Commenting on her appointment, Ashton appeared defensive, telling reporters, "I think for quite a few people, they would say I am the best for the job and I was chosen because I am." But her appointment means that big players like China and the United States will likely continue to privilege their bilateral relationships with individual countries and known entities like NATO Secretary-General Anders Fogh Rasmussen.
It is difficult to argue that either Van Rompuy or Ashton were truly the most-qualified or best-prepared candidates for their respective jobs. By choosing such low-profile figures, Europe is essentially defining their responsibilities and expectations down. Van Rompuy had been mentioned before as a compromise option, but Ashton had not — and the pick reportedly took her by surprise. After eight years of haggling and months of heated expectation, why would Europe pick such demonstrably low-profile figures?

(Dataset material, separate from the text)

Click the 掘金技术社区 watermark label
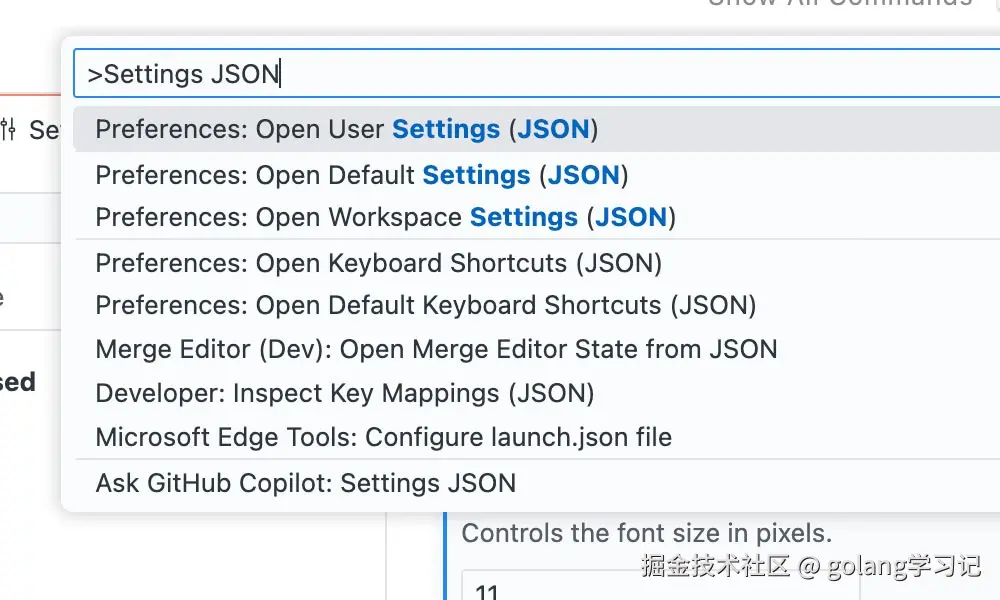Image resolution: width=1000 pixels, height=600 pixels. [716, 566]
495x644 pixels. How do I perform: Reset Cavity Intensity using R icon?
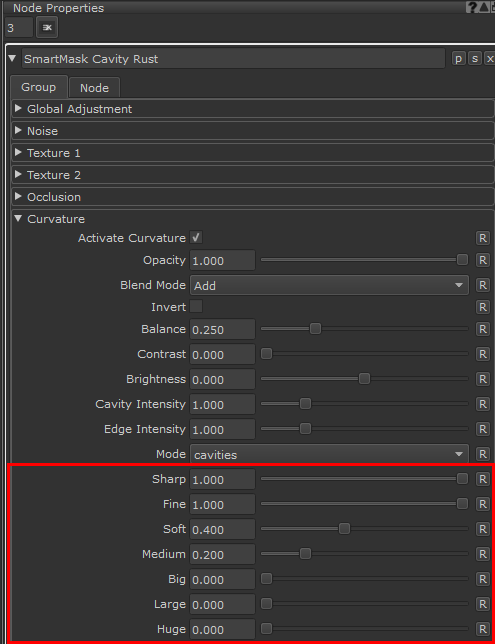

One answer lies in the tension between the EU’s diversity and its orientation towards consensus. Put simply, trying to please 27 different heads of state answering to 27 different constituencies on a continent with a panoply of political tendencies is difficult — but a strong priority in Brussels. In his response to the appointment announcement, French President Nicolas Sarkozy noted that it was important the choice of leader made sure "no-one will feel excluded." Any forward-thinking or internationally renowned candidate (like Blair) was batted down by a partisan or disavowed interest to avoid Brussels’ politicking long before the selection meeting.
Another answer — one with more importance to the future of the European Union — lies in the strongest European states: Britain, France, and Germany. Only Britain even sought to put its politicians into EU high office; France and Germany preferred to negotiate for powerful but lower-profile positions in the European Central Bank and European Commission. This eased the selection process and avoided the alienation of small states.
But it also revealed these countries’ affection for the status quo. They already have strong bilateral relationships with countries like the United States and China, and seats at virtually every foreign-policy table of import. Were, say, a player like David Miliband to have taken the foreign-policy chair, or Jean-Claude Juncker the presidency, the big powers might sometimes have had to cede to Europe where they previously stood on their own. The choice of Ashton and Van Rompuy ensures those bilateral relationships will not be eroded or threatened or changed by the Lisbon Treaty. But it also ensures that, for now, the Lisbon Treaty will not accomplish its ostensible goal of giving the EU a louder voice on the international stage. In the end, perhaps that’s what Europe really wanted.